Plans for the School of Public and International Affairs have been developed over the past two years by a faculty committee headed by Loch Johnson, professor of political science. The University Council Executive Committee voted earlier this month to send the proposal to the full council after assurances from Johnson that the new school would not take funds from other units.
Johnson said the school’s faculty would come primarily from the political science department, but it would also draw on faculty from other campus units with an interest in international affairs, public service, public management and politics.
He said much of the funding to start the school would come from state and private sources, adding that he has “very promising” indications that the necessary money can be raised.
Johnson said the school would work closely with UGA’s other schools and colleges, and especially with departments in the College of Arts and Sciences, to train students for careers in public service and to foster research and scholarship in domestic and international affairs and issues of public management.

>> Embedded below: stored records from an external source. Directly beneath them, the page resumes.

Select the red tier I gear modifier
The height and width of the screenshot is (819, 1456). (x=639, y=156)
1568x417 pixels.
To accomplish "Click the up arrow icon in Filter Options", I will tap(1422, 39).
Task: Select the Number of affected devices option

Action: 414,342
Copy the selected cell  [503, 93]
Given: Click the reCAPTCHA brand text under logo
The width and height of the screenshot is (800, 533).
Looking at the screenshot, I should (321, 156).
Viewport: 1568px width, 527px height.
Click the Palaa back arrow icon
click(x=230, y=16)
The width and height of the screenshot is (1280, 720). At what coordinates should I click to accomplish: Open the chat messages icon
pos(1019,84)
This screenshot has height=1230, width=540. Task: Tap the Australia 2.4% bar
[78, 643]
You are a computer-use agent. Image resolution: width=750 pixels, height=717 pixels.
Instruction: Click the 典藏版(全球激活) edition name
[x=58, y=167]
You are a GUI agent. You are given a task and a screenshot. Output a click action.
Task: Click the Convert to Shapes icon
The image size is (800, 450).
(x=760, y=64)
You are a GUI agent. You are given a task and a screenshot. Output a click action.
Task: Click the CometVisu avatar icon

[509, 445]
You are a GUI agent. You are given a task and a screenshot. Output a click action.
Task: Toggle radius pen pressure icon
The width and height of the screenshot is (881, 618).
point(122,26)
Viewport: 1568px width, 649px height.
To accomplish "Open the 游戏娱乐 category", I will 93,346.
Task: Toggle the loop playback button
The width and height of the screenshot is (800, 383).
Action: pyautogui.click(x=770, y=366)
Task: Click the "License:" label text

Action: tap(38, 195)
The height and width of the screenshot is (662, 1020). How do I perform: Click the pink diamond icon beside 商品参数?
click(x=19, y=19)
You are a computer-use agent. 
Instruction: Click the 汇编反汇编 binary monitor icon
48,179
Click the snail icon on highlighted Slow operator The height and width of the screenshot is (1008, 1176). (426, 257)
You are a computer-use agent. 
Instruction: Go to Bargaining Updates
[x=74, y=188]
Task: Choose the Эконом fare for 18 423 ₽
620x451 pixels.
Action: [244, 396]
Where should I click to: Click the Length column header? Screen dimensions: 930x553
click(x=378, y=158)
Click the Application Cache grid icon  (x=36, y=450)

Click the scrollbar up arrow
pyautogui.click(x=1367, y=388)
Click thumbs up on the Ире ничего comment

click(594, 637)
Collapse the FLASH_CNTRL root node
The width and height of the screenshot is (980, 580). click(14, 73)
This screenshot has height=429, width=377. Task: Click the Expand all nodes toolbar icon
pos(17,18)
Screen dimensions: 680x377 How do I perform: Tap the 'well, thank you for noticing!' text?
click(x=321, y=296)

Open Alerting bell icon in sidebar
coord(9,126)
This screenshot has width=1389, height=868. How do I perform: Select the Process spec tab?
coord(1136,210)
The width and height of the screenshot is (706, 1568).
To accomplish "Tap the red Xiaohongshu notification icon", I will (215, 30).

The Executive Committee also voted to send the council two proposed calendars for the 2002–2003 academic year. Both reschedule a fall break for students so the break doesn’t occur on the Thursday and Friday prior to the Georgia-Florida football game.
The break was held in 2000 and will be held this year. Some faculty members, as well as the press and public, have criticized the break as contrary to the university’s academic purpose.
One proposed calendar sets the break on the Monday and Tuesday following the semester midpoint, which occurs the second week in October.
The other adds two days to the three-day Thanksgiving holiday. The council’s Educational Affairs Committee recommended the five-day Thanksgiving break. But most Executive Committee members favored a recess earlier in the semester; the Thanksgiving break occurs only a week before the end of classes.
Both calendars move the spring semester break for 2003 later into March to coincide with spring break for Clarke County public schools.